How to please your boyfriend's parents
Any girl dreams that after meeting her, only pleasant impressions remain about her. How to please a guy's parents and win their sympathy? Let's start in order:
- Help . A good step would be to offer your help to the guy's mother when setting the table. If the table is set, then offer to help her clear the table after the dinner party is over. His mother will appreciate such an impulse, and a plus in the piggy bank is guaranteed.
Ekaterina, actress.
I remember how his mother told me later: “Not one of Andrei’s girlfriends has washed the dishes after dinner with us.” I was very pleased.
- Show concern for the young man . It should be remembered that his mother evaluates you not only by your appearance, but also by your ability to take care of her son. It’s enough just like that, supposedly casually offering him to try a salad or something else. In general, show your care and affection in every possible way.
- Measure in everything . When such maternal efforts are manifested, one should not reach the point of fanaticism. Otherwise, from the outside, the girl will look like a mother hen.
- Eat everything! Here you should forget about the diet, and about the diet and its regime. Do you already know in advance that lunch will be filling? Arrange a fasting day the day before, but try all the dishes on the table. There is no need to pile mountains of food on yourself, just try a little of everything. A good appetite among guests is the best praise for the hostess, in this case the mother of the groom.

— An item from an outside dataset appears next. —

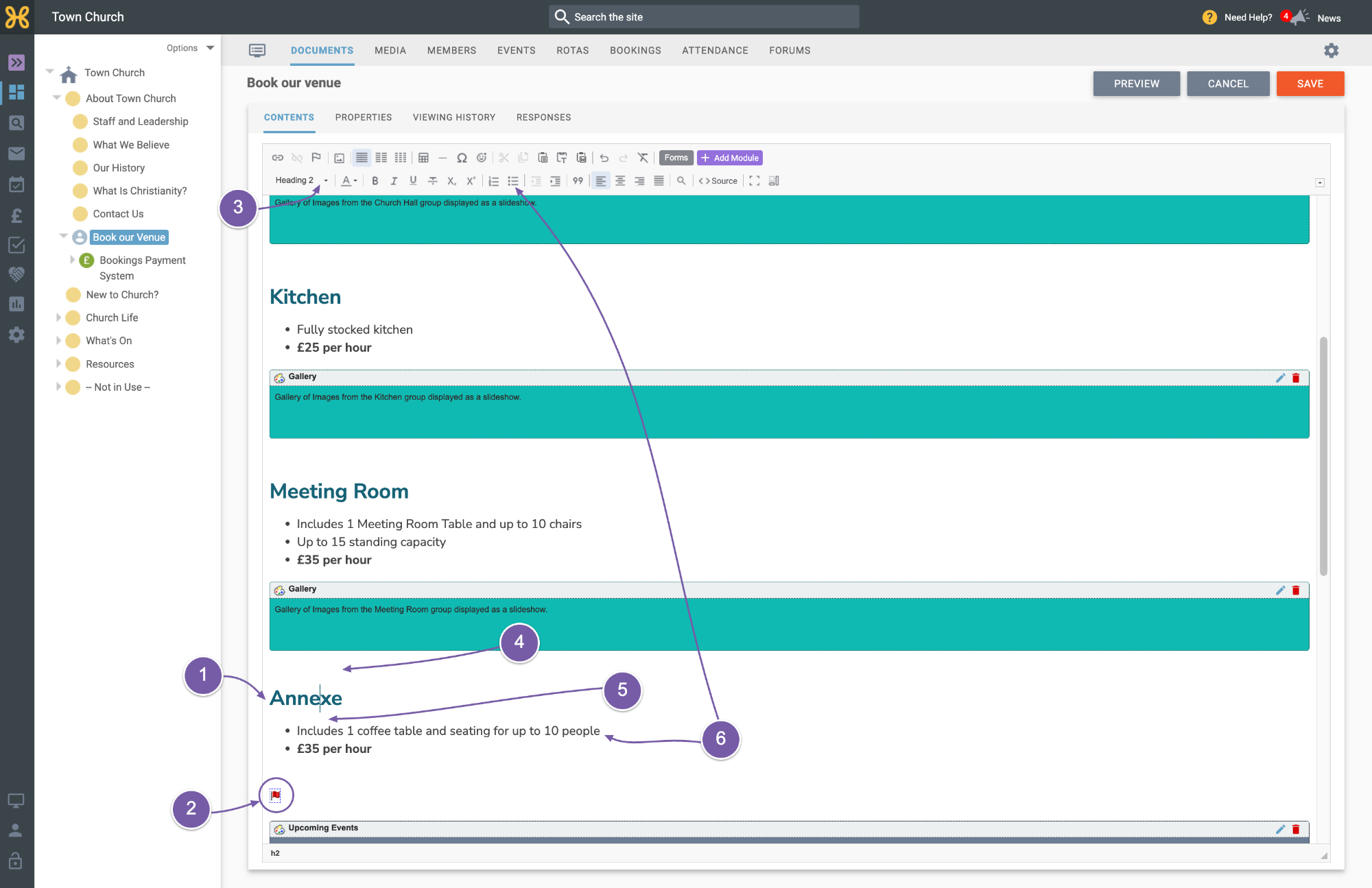Delete the Kitchen gallery with the red trash icon
The height and width of the screenshot is (888, 1372).
click(1296, 378)
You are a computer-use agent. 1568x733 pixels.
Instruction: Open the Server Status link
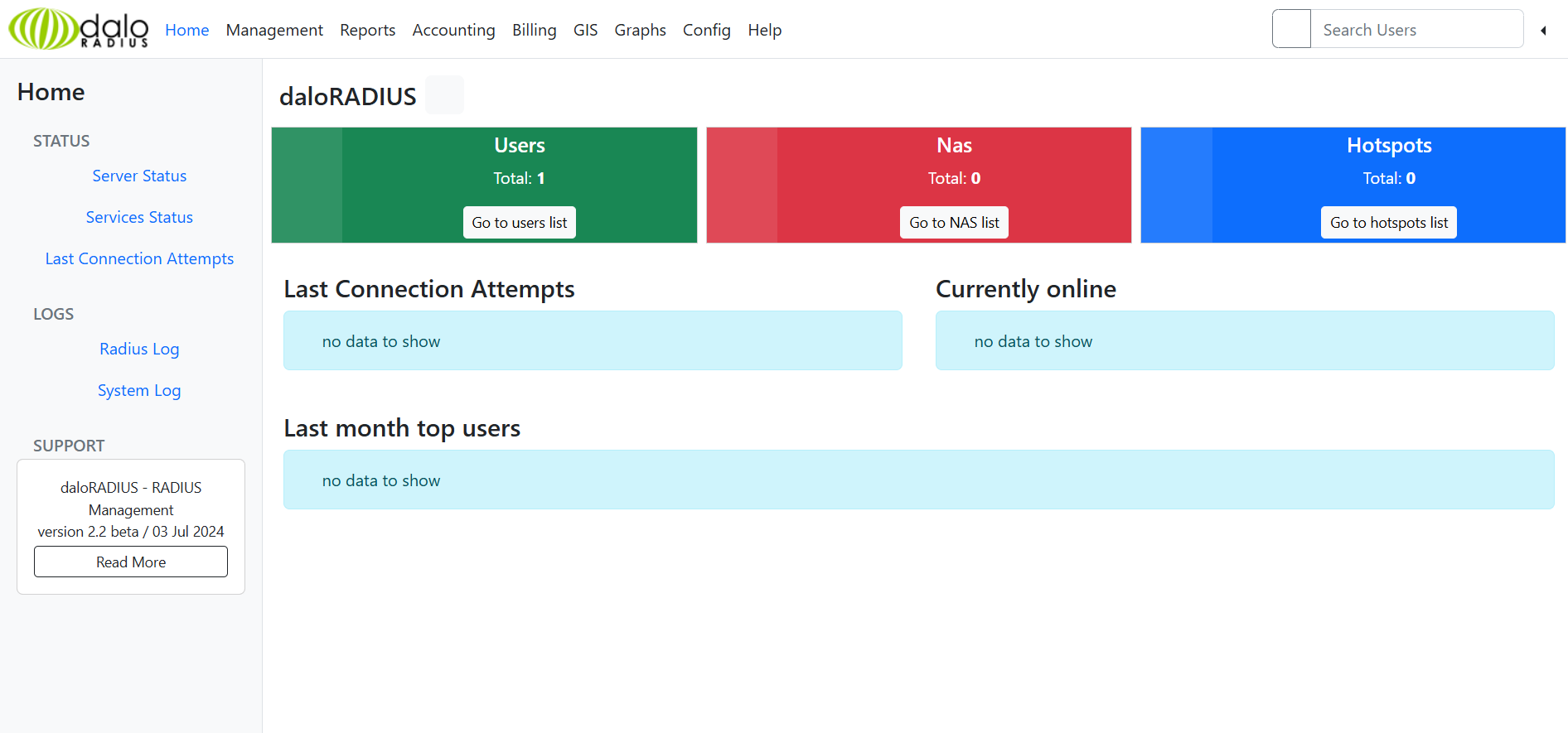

- Compliment her culinary skills . This can be done in a very simple way. Say that you have never eaten such and such a salad, and ask for the recipe. It is better to cooperate with your future mother-in-law than to be on opposite sides of the barricades. The main thing is to show interest, it will not hurt you if you are polite and ask for the recipe, this does not mean that you will cook it at home every day.
Stop topics
There are points that should not be discussed when meeting a girl’s parents for the first time; meeting parents is not tolerated:
- dark stories from the past, negative character traits of a guy can scare away and alert;
- family troubles between parents, conflicts are best not mentioned;
- religion, politics are slippery topics for discussion. You shouldn't touch them if possible. When talking about these topics, it is easy to offend your interlocutor or cause conflict;
- girl's shortcomings. It will be unpleasant for parents to hear and discuss any mistakes of their daughter;
- intimate questions, below-the-belt jokes. It’s not even worth explaining that this is simply unacceptable;
- mutual acquaintances. Don't gossip or discuss mutual friends. It's ugly and inappropriate.